> PASSAGE SHOWN:
════════════════════
The Code of Jewish LawYorah Deah 240:25, raises a fascinating issue in the name of the Rama, who states that if parents object to their son’s choice for a wife, the son need not listen to them. The Code of Jewish Law also cites the case of a student who wishes to leave home, to go to a far off place where a special rabbi resides, and where the child feels certain that he will see success in his Torah studies. The father protests because he is fearful that in the far off city his child will be influenced by the presence of many idolaters. Again, the Code of Jewish Law declares that the child need not heed his parents’ objections. The Aruch HaShulchan explains that, in this circumstance, parents need not fear for the security of their child because one who is in engaged in the mitzvah of learning Torah will not be harmed. Indeed, the mitzvah itself serves as a protection.

A similar case, with an alternate outcome, is cited by Rabbi Nissen Telushkin, in his volume on the weekly Torah portion, entitled Sefer HaTorah V’ha’olam. Rabbi Telushkin considers the case of a strongly-committed observant Jew, who has, what appears to be, a promising business opportunity in a location where there is no observant Jewish community–no Shabbat, no Kashrut, no Mikveh, and no schools for the children. May the observant Jew move to this location in order to improve his livelihood, especially since he is so committed to his faith? Furthermore, not only does the businessman personally have confidence in himself, he even hopes to spiritually influence the local Jews who already reside there. Rabbi Telushkin cites a number of authorities who recommended against making such a move, underscoring their concern that the G-d-fearing, observant businessman will eventually be influenced by the negative environment, and abandon his observance, rather than positively influence the others.

It seems as if the difference between these varied examples is that, in the case of the student, the Torah is expected to serve as a shield and provide protection for him. However, in the case of the businessman, the fact that he is moving to improve his livelihood will provide no protection for his venture.

It is interesting that Rabbi Telushkin also cites a number of other cases of rabbis who asked the rabbinic authorities whether they may move to extremely assimilated cities in the hope of reestablishing observance there, returning the local people to their faith and to traditional practice. Rabbi Telushkin relates that he himself once asked the Chofetz Chaim whether he should leave the small observant town where he currently served as rabbi to move to a much larger, less observant city. The Chofetz Chaim strongly recommended against the move. The Chofetz Chaim explained that, while it is of great merit for a person to risk one’s life to help bring other Jews to observance, a person may not place himself and his own family in harm’s way by moving to such a spiritual wilderness. Obviously, if one already resides in such a location, one is obligated to reach out to the others. However, since rabbis also have a responsibility to their own families, they may not subject themselves or their families to such dangers.
════════════════════
Records of locating words and elements
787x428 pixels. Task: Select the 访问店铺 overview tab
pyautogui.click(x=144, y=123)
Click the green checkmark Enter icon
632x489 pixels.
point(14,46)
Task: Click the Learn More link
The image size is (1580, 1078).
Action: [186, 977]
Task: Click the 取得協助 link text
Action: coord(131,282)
════════════════════
> REQUEST:
Decide whether each statement agrees with the passage on moving to a new place: (a) the Chofetz Chaim advised Rabbi Telushkin to move to the larger city; (b) the Code of Jewish Law holds that a son need not listen to parents who object to his choice of wife; (c) the businessman hopes to spiritually influence the local Jews. Answer yes or no for each and quote the deciding words.

> EXPECTED OUTPUT:
(a) No: "The Chofetz Chaim strongly recommended against the move."
(b) Yes: "if parents object to their son’s choice for a wife, the son need not listen to them."
(c) Yes: "he even hopes to spiritually influence the local Jews who already reside there."